-- TEXT PASSAGE start --

A ZENIT DAILY DISPATCH
Paper Towel Purificators
ROME, 26 JAN. 2010 (ZENIT)
Answered by Legionary of Christ Father Edward McNamara, professor of liturgy at the Regina Apostolorum university.
Q: Our pastor has taken to using "high quality" paper towels instead of linen for purificators. This has some of the community very upset. Supposedly, the paper towels are burned once a week. At this point, the pastor is unwillingly to change this practice (both he and the priest responsible for the liturgy have been approached). Is this practice licit? It seems, at the very least, to be insulting to Our Lord and, at the worst, not only wrong, but sending an incorrect message as to the value of the Eucharist. — T.A., New York
A: Although the General Instruction for the Roman Missal (GIRM) does not give detailed instructions regarding the composition of altar linens, it enunciates the general principle involved in No. 348: "Besides sacred vessels and sacred vestments for which some special material is prescribed, other furnishings that either are intended for strictly liturgical use or are in any other way admitted into a church should be worthy and suited to their particular purpose."
It is debatable, to say the least, that paper towels are "worthy and suited" to the purpose of touching the Lord's body or that they could be blessed according to the Church's rites.
More detailed is the instruction "Redemptionis Sacramentum," which touches on this subject in Nos. 57 and 120, to wit:
"[57.] It is the right of the community of Christ's faithful that especially in the Sunday celebration […] that there should always be an altar, vestments and sacred linens that are dignified, proper, and clean, in accordance with the norms.

-- TEXT PASSAGE end --

REQUIREMENTS:
1. In the liturgy column on paper towel purificators, list the things that the quoted paragraph 57 of "Redemptionis Sacramentum" says the faithful have a right to at the Sunday celebration.
2. Write the next part of the liturgy column on paper towel purificators, picking up after its last sentence.

-- SUPPLIED INFORMATION start --

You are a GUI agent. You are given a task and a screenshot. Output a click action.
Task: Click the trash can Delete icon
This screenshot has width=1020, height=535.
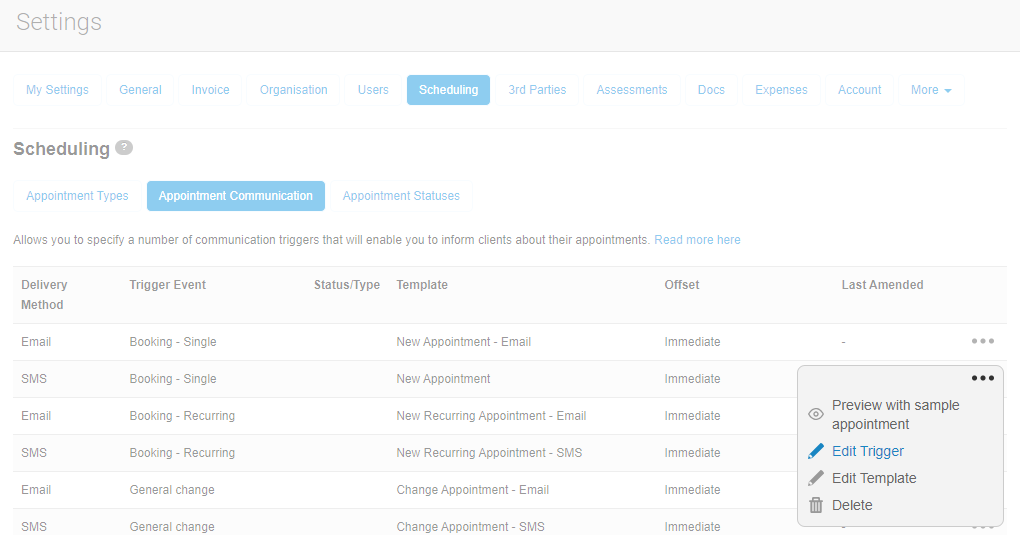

-- SUPPLIED INFORMATION end --

EXPECTED RESULTS:
1. an altar, vestments, sacred linens

2.
"[120.] Let Pastors take care that the linens for the sacred table, especially those which will receive the sacred species, are always kept clean and that they are washed in the traditional way. It is praiseworthy for this to be done by pouring the water from the first washing, done by hand, into the church's sacrarium or into the ground in a suitable place. After this a second washing can be done in the usual way."
This instruction clearly presupposes that the linens are made of suitable cloth. It also demonstrates the reverence and care which should be taken with all that comes into contact with the sacred species.
An article from the liturgy committee of the U.S. bishops' conference, although it has less legal authority than the aforementioned documents, provides a remarkably concise synthesis of official decrees on this subject. Because of its clarity and utility, it merits quotation in full.
"In recent years the Secretariat for the Liturgy has received multiple inquiries concerning the care and cleansing of altar linens. The following article, approved by the Committee on the Liturgy at its March 19, 2001 meeting, is provided for the information of those charged with the care of altar linens.
"Whatever is set aside for use in the liturgy takes on a certain sacred character both by the blessing it receives and the sacred functions it fulfills. Thus, the cloths used at the altar in the course of the Eucharistic celebration should be treated with the care and respect due to those things used in the preparation and celebration of the sacred mysteries.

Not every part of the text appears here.